Zhang noted that frontier foundation models now iterate every two months on average, with token consumption growing rapidly and computing demand rising exponentially. The three AI factories — the Model Training Factory, Token Production Factory, and Agent Production Factory — are designed to support diverse computing scenarios spanning training to inference and digital to physical worlds.

On the training front, the Model Training Factory achieved several breakthroughs. The KUAE cluster maintains up to 95% linear scaling efficiency, with training precision on par with international mainstream GPUs and highly consistent loss curves. The cluster supports checkpoint-based training resumption, with effective training time exceeding 90%. Moore Threads has completed multiple 'national chip training national model' projects, including training a MoE-236B foundation model from scratch, validating domestic chips' capability for ultra-large-scale, long-duration stable training.

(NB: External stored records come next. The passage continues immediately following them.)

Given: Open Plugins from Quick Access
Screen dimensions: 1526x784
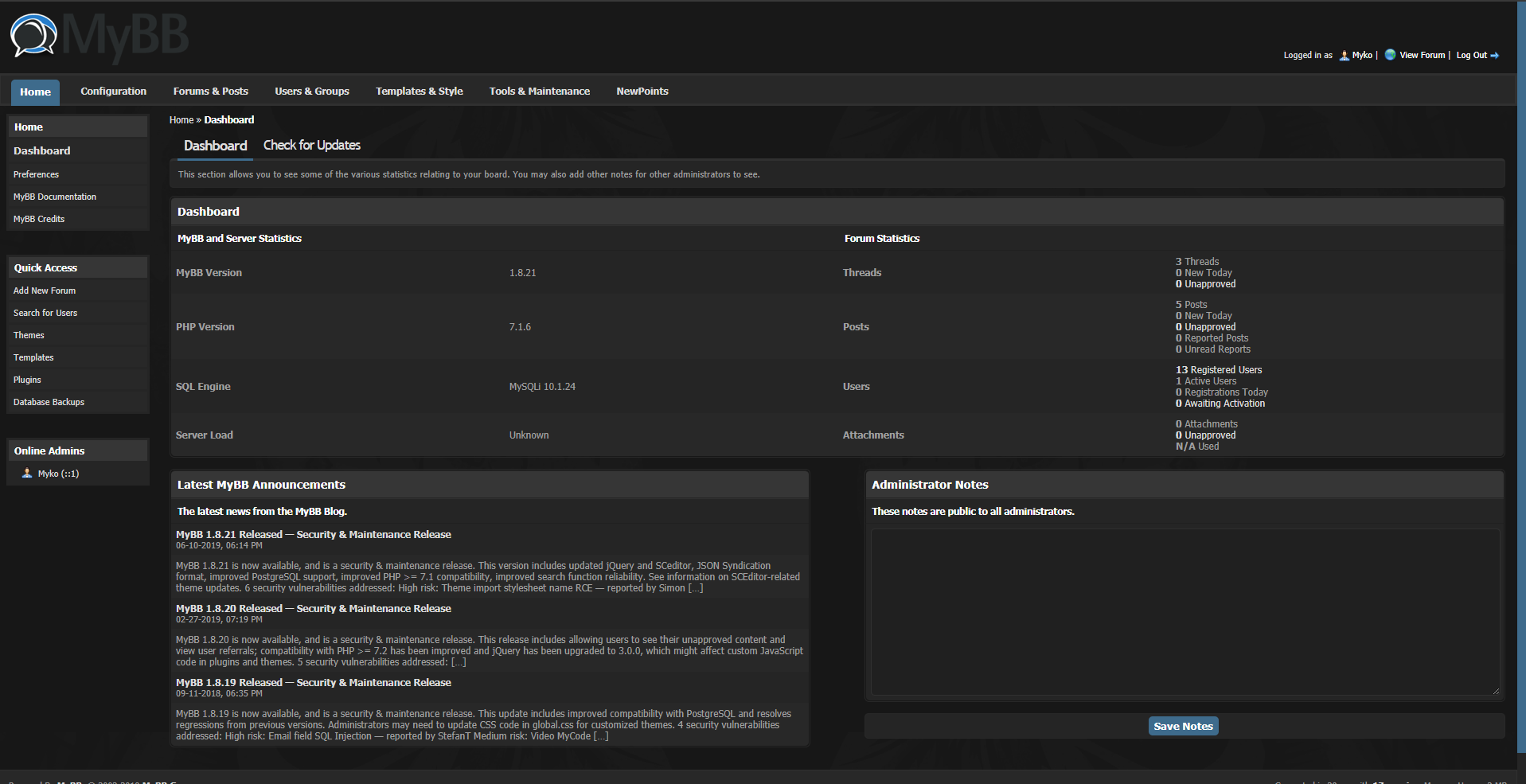Looking at the screenshot, I should tap(27, 380).
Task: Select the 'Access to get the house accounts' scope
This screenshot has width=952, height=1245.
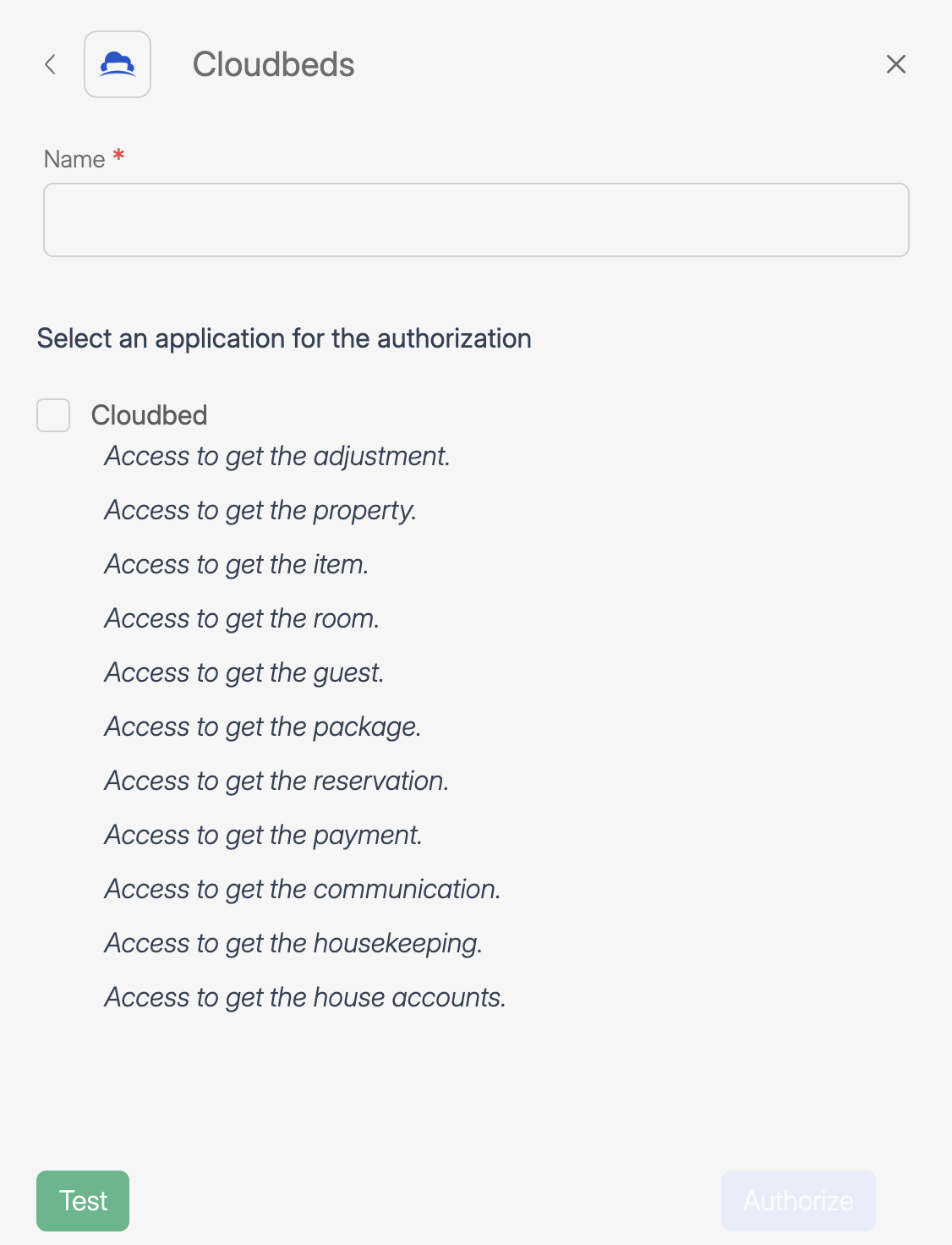Action: pyautogui.click(x=304, y=997)
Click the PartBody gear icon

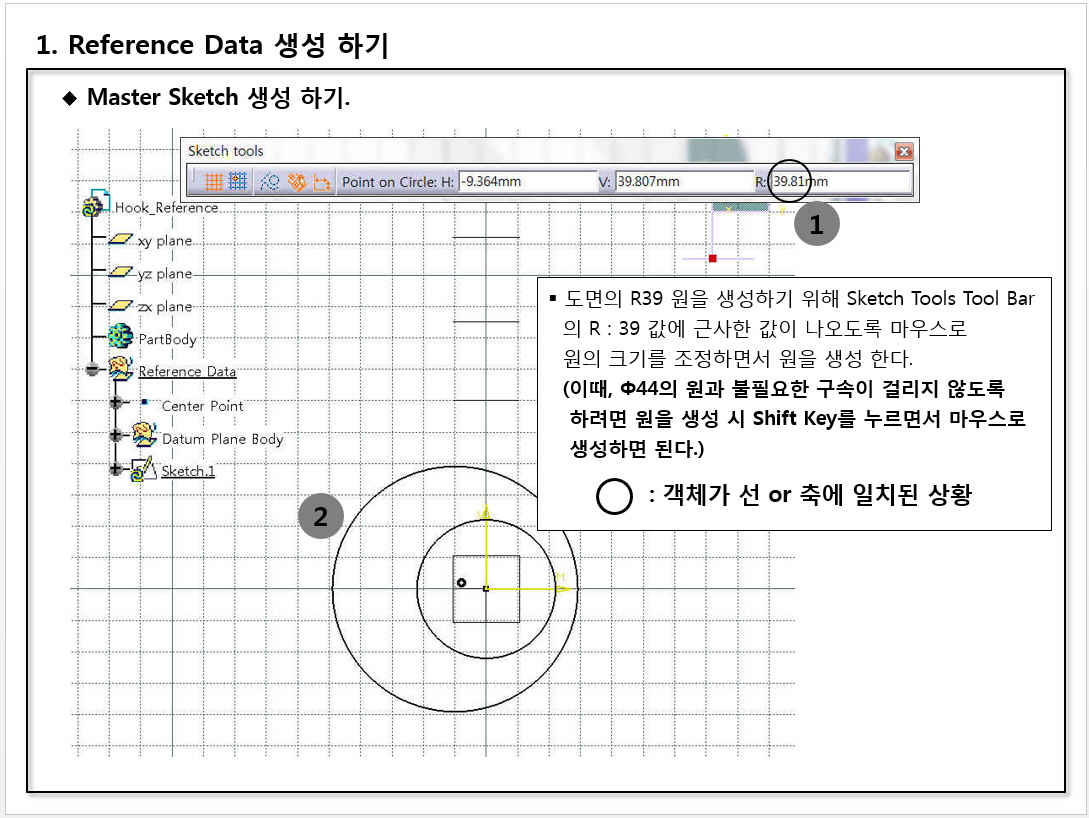tap(121, 338)
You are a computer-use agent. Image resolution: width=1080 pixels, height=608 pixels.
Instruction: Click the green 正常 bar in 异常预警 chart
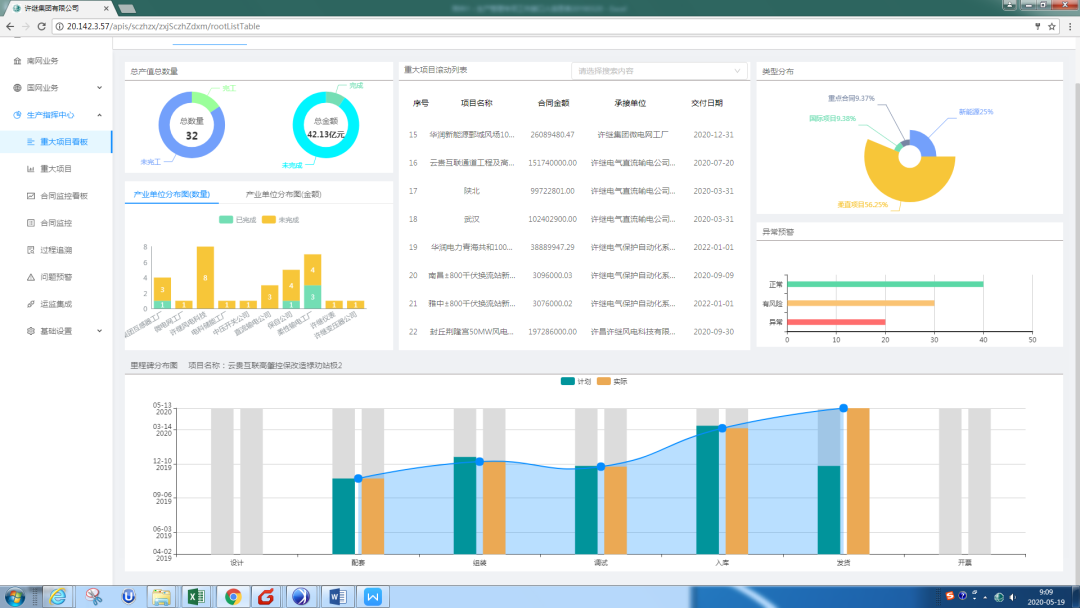[884, 284]
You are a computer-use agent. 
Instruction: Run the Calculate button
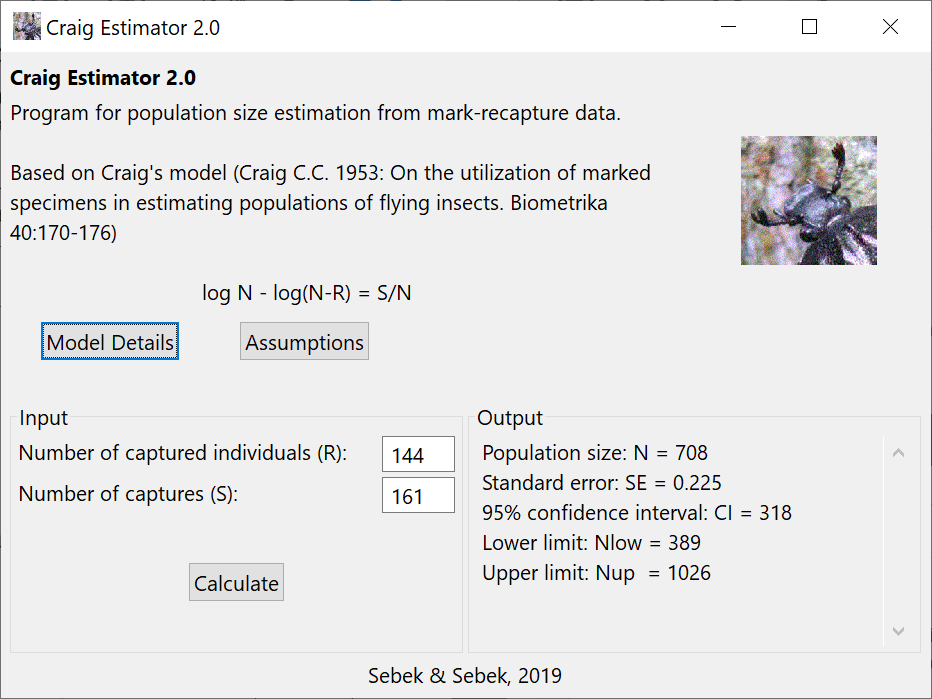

For inference, the Token Production Factory deeply integrates with mainstream frameworks like SGLang and vLLM, covering LLMs, vision, speech, DiT, and video generation scenarios. Moore Threads achieved 'release-time compatibility' with major models including DeepSeek, MiniMax, GLM, Kimi, and Qwen. The company also introduced a PD-separated heterogeneous inference solution based on the MTT S5000, splitting high-compute Prefill pools from high-bandwidth Decode generation pools to significantly improve cost-performance ratios.

In the agent deployment segment, Moore Threads demonstrated its self-developed digital agent 'Xiaomai,' equipped with over 60 skills and supporting cross-app control across 38 applications. The company also showcased the MT Lambda full-stack embodied intelligence simulation platform, building a complete solution from underlying compute to core engine and upper-layer frameworks for producing physical-world agents.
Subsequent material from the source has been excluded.